First, look at an exercise to create a sense of understanding the real person behind each role in the team.  An example is offered by Patrick Lencioni in sharing a significant personal accomplishment. This exercise is about sharing your greatest personal accomplishment and WHY it is your most significant accomplishment. Allowing team members the opportunity to share at their own level, but also something personal begins to open up the team to see one another beyond the work. It’s not as important what the team members choose to talk about but the why behind the accomplishment that helps the rest of the team really understand that team member.

Next, explore any activity with a debrief.  Sure you can go for beers, wings, a nice team lunch and they build the relationship, but not the norms of how you work together.  If you’re going to do a team activity, choose an activity that includes a facilitated debrief after to explore the learning and how it applies to your team tweaking norms to work more effectively together.

Another alternative is to engage in shared learning together.  A personal profiles assessment half day such as MBTI, DISC or Insights Discovery or perhaps learning coaching skills for leaders, emotional intelligence or how to give feedback more effectively.  These shared experiences help build the common language within the team and give you a baseline for creating effective norms together. 

Finally, don’t discount strategic planning retreats as another way to develop effective norms within a team. These planning off-sites are about digging into the work together but if facilitated well can lead to greater awareness of the norms within the team and decisions on how the team would like to engage in the future to become more effective.

Here are some tips to consider when planning your next team building activity:

Shared Learning

1.    Look for activities that can create shared learning and awareness about your peers 

2.    Consider workshops or experiences that help the team explore how they work together from multiple perspectives and identify next steps beyond the experience.

Consider Team Needs and Abilities

1.    Pay attention to the personalities, interests and learning needs of your team.  Choose activities that will help them focus in on the issues that really matter and activities that fit with the culture of your team.

2.    Avoid any activity that can create an embarrassment factor.  Be sensitive to what may be below the surface for some team members. For example, athletic activities where one team member may be physically unable to participate or feel less competent than the others. Keep it a level playing field.

Go Beyond Fun

1.    Consider engaging in value-add activities that can be debriefed afterwards.  These can include strategic planning with a skilled facilitator who will also debrief how the team engaged in the planning to take that learning into the workplace afterwards.
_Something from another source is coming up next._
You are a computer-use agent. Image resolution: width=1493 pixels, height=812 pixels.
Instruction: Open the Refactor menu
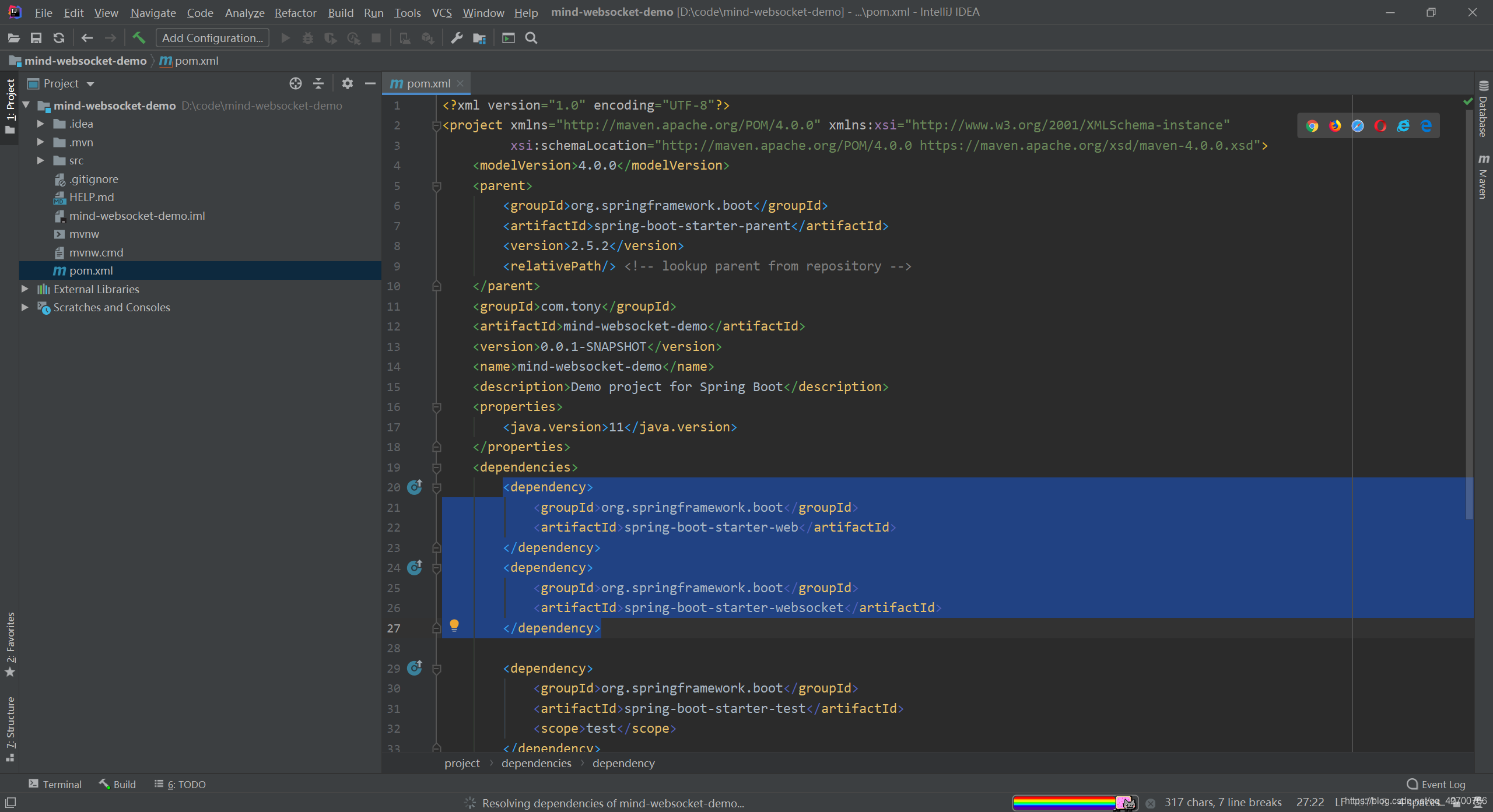point(295,12)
2.    Look for activities that will allow and encourage the team to talk through tough issues and make decisions rather than a focus on activities that are solely focused on the fun game factor.

3.    Limit forced social activities. If you hold a retreat, a group dinner is helpful in developing relationships or a games evening that is optional can also create connection but don’t make them mandatory participation.

Focus on Team Culture

1.    Consider creating a top 5 values for the team and behaviours that represent each top value. These could be the same values as the company, but often are values that are different yet important for how the team wants to work with each other.  Identify the values and the behaviours that the team will undertake with each other. 

2.    Don’t confuse team building as dealing with a toxic team member. If you have one derailing member of the team, spend time truly listening and engaging them to determine if they have valid feedback to help the team be more effective or if they’ll be a derailer to team performance.  If there isn’t a reasonable reality that they’ll get on board, strongly consider removing them from the team or you can’t expect the team to ever get to a higher performing level.

While team building is important, it’s expensive both in time and dollars invested. Well designed and facilitated team development will help move your team into high performance and will take the hard work out of working together. Ultimately, if you’re uncertain about the path forward to create strong relationships balanced with high engagement and accountability within the team, seek out a skilled facilitator to design the right approach.